“I think we’re all trapped in the spaceship now.”
I’ve read and enjoyed Liane Moriarty’s Apples Never Fall and Big Little Lies so on to Nine Perfect Strangers which the Gerts, who gauge my tastes with great success, said I would enjoy. Nine Perfect Strangers was made into a TV series and I enjoyed that while noting that some things didn’t quite work. It’s always great fun to read the book and compare the series, or vice versa.
Nine Perfect Strangers is set at the Tranquillum House health resort which is about a 6 hour drive north of Sydney. Nine people, as the title suggests, book a 10 day retreat, and they all have their reasons for needing a very expensive “boutique health and wellness resort.” The director of Tranquillum House Maria Dmitrichenko, or Masha offers an “exclusive Ten-Day Mind and Body Total Transformation Retreat,” with the promise that “in ten days, you will not be the person you are now,” and that they “will leave Tranquillum house feeling happier, healthier, lighter, freer.” Here are the 9 guests:
Frances, a twice-divorced, overweight, successful writer of tacky romance novels.
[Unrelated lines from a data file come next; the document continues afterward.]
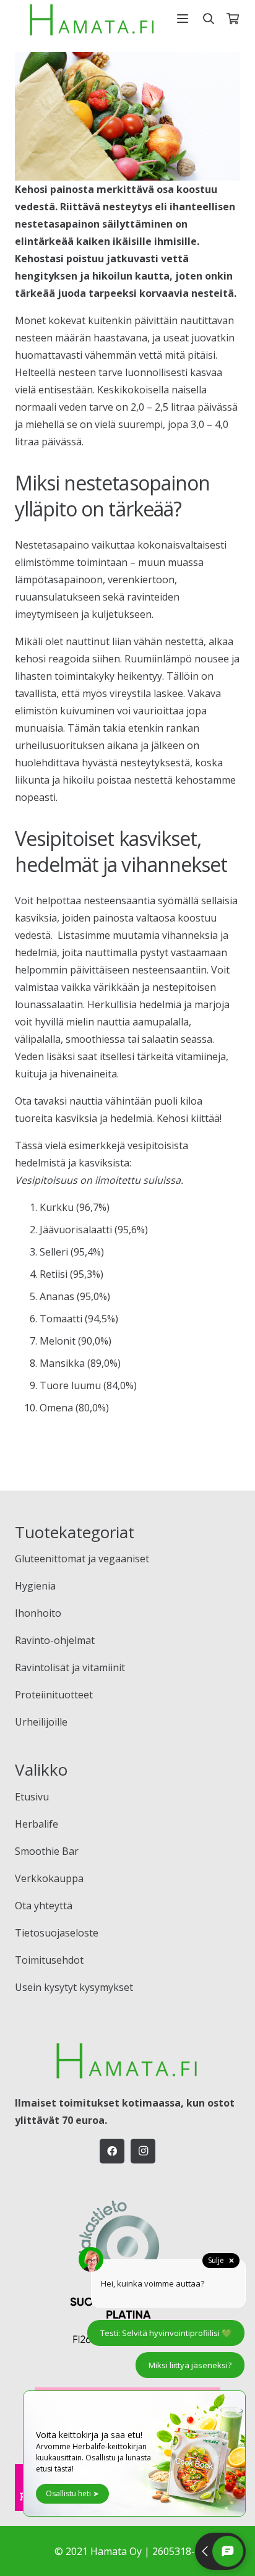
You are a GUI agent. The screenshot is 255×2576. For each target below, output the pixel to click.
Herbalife (36, 1824)
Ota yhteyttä (43, 1905)
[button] (182, 18)
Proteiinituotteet (54, 1694)
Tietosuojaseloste (56, 1933)
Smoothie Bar (47, 1851)
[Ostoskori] (232, 18)
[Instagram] (143, 2151)
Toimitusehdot (49, 1960)
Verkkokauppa (49, 1878)
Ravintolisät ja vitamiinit (70, 1667)
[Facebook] (112, 2151)
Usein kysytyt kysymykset (74, 1987)
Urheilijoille (41, 1722)
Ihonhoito (38, 1613)
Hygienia (35, 1586)
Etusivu (32, 1797)
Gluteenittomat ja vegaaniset (82, 1558)
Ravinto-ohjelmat (55, 1640)
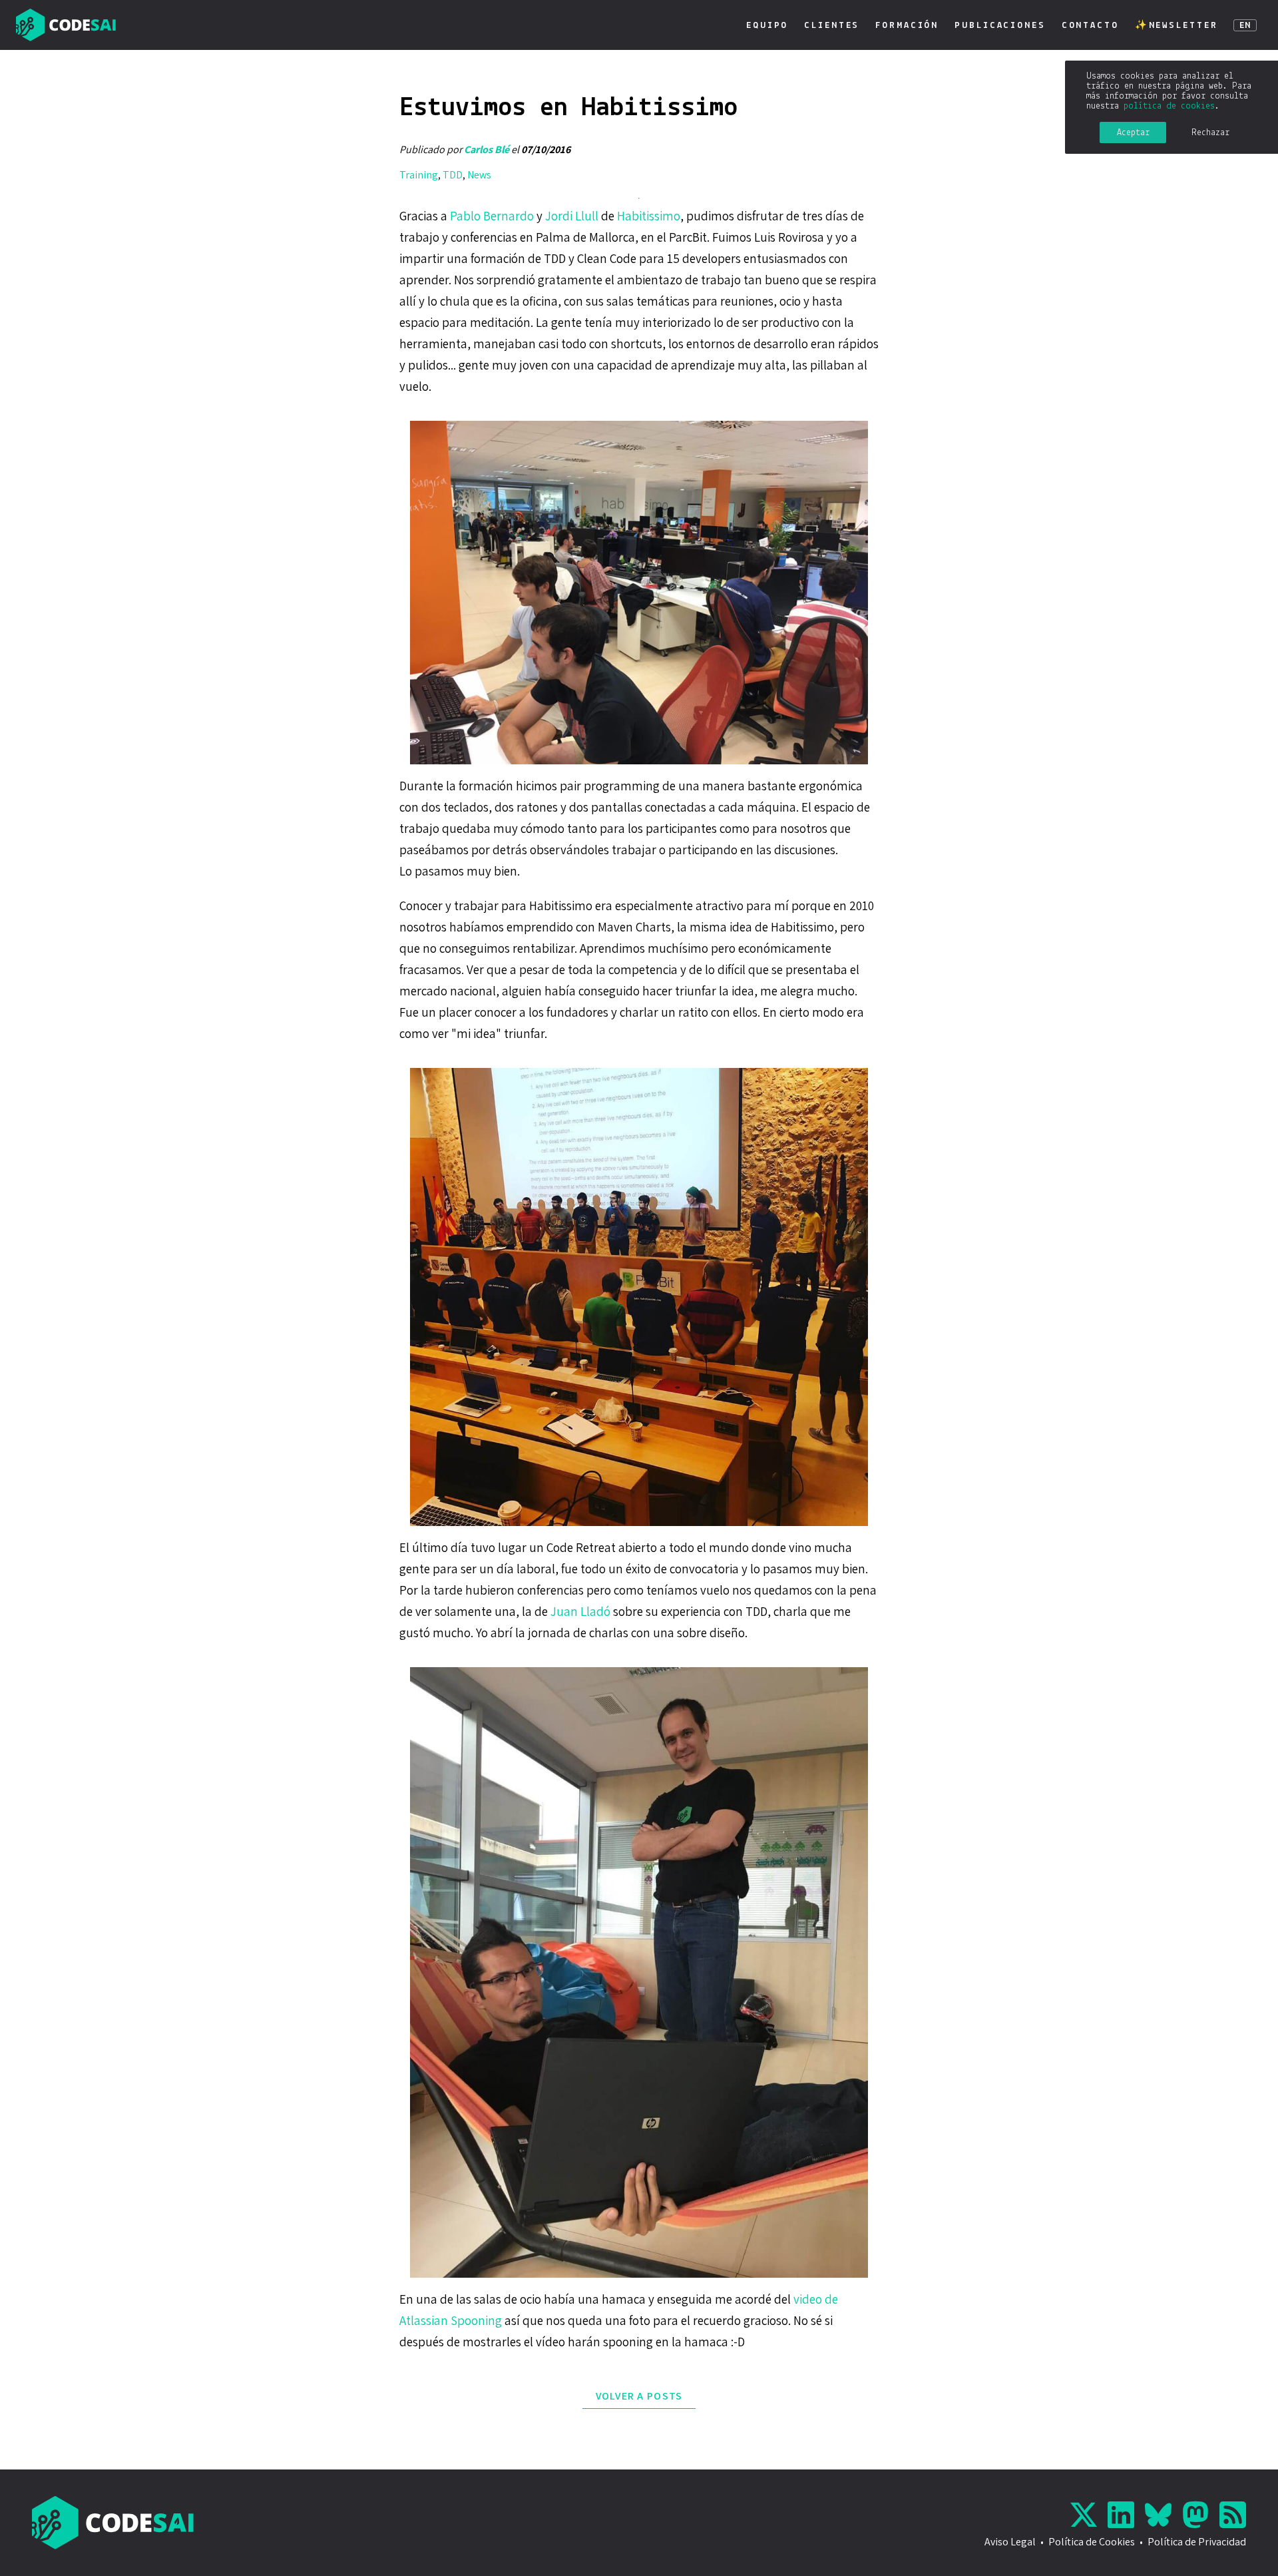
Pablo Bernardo (492, 216)
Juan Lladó (580, 1611)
She was recently bilked by an internet dating scammer and her career is in freefall.
Napoleon Marconi, his wife Heather and their daughter Zoe. Zoe’s twin brother committed suicide 3 years previously and while the 3 Marconis are bonded by tragedy, they each harbour secret guilt about Zach’s death.
Carmel, an insecure mother of 4, with body image issues, whose husband left her for a much younger woman.
Ben and Jessica, a young couple who won the lottery and have been drifting apart ever since.
Lars, a gay divorce lawyer whose partner wants a child.
Tony, a former professional football player who is now divorced and eating and drinking his way to an early grave.
Staff-wise, there’s Masha, a former corporate executive who runs the show, and Yao and Delilah, her two assistants.
Nine Perfect Strangers is an entertaining, funny, light, slightly bloated read with a few nods to the complications of the human condition. The guests (and staff) are all damaged in various ways by life experiences, and they need to heal. Ben and Jessica were high school sweethearts and winning the lottery has ruined their marriage. Jessica sees her life in Instagram posts and is on a never-ending quest to surgically improve her body. Problem is “the more Jessica changed her face and body, the less secure she became.” Ben can hardly stand to look at the ‘new’ Jessica, and the love of his life is now his Lamborghini.
Sometimes when she spoke normally, when she was just being herself, he could forget the frozen forehead, the blowfish lips, the puffy cheeks, the camel eyelashes (“eyelash extensions”), the fake hair (“hair extensions”), and the fake boobs, and there, for just a moment , was his sweet Jessica, the Jessica he’d known since high school.
The ‘trips’ were boring to read, and the characters are mere types, and not fully fleshed. The character of Frances stole the book and the series (IMO), and the series added some sex and a thriller subplot–both of which were mercifully absent from the book. I particularly loved the deprivations of Masha’s programme and how some guests tried smuggling in contraband and expected to be pampered for all the money they spent and not … well… you have to read the book. But possibly the most entertaining section (in the book) involves Masha’s meltdown. She’s a lot more fun in the book than in the series.
Masha said, “Do you know, there was a great man. His name was Steve Jobs.”
Lars who has been expecting her to say the Dalai Lama, snickered.
“I always admired him greatly,” said Masha.
“Not sure why you took all our iphones away then,” muttered Tony.
“Do you know what Steve Jobs said? He said that taking LSD was one of the most important, profound experiences of his life.”
“Oh well then” said Lars, greatly amused. “If Steve Jobs said we should all take LSD, then we really should!”